● **Exercise brief**: From the first line of the entries below to the line with "Share post 4000", give each line again exactly.

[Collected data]
........

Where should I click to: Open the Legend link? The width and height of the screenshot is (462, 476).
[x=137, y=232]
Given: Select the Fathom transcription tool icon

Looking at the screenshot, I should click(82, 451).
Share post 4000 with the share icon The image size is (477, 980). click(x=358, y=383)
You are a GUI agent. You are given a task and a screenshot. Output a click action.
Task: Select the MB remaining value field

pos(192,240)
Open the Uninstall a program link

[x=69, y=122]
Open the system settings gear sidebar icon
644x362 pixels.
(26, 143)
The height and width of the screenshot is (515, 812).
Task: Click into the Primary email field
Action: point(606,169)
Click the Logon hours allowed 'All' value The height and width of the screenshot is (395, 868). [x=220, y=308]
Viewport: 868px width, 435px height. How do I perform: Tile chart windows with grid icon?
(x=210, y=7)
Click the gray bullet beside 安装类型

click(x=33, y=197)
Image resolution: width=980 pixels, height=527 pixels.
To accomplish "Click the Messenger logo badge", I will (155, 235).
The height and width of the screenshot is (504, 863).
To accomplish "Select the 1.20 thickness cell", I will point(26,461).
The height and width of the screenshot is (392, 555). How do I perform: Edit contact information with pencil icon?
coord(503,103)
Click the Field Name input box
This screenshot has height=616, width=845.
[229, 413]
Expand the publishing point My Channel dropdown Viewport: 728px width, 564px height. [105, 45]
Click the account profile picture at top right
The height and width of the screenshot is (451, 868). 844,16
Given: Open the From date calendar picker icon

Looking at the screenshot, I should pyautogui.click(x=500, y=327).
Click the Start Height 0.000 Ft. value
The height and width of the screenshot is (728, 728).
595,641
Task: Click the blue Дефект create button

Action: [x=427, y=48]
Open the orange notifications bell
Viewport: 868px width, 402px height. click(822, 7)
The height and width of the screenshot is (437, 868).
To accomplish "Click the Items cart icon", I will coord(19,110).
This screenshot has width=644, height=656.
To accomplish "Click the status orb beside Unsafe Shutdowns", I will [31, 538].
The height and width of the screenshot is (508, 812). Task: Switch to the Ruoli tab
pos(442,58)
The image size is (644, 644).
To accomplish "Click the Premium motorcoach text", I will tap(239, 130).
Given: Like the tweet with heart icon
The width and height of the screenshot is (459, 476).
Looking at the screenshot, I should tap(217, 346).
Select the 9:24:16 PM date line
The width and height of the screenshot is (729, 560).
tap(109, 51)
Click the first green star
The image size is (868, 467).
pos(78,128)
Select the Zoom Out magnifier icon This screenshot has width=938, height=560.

........

● **Solution to the exercise**:
Where should I click to: Open the Legend link? The width and height of the screenshot is (462, 476).
[x=137, y=232]
Given: Select the Fathom transcription tool icon

Looking at the screenshot, I should click(82, 451).
Share post 4000 with the share icon The image size is (477, 980). click(x=358, y=383)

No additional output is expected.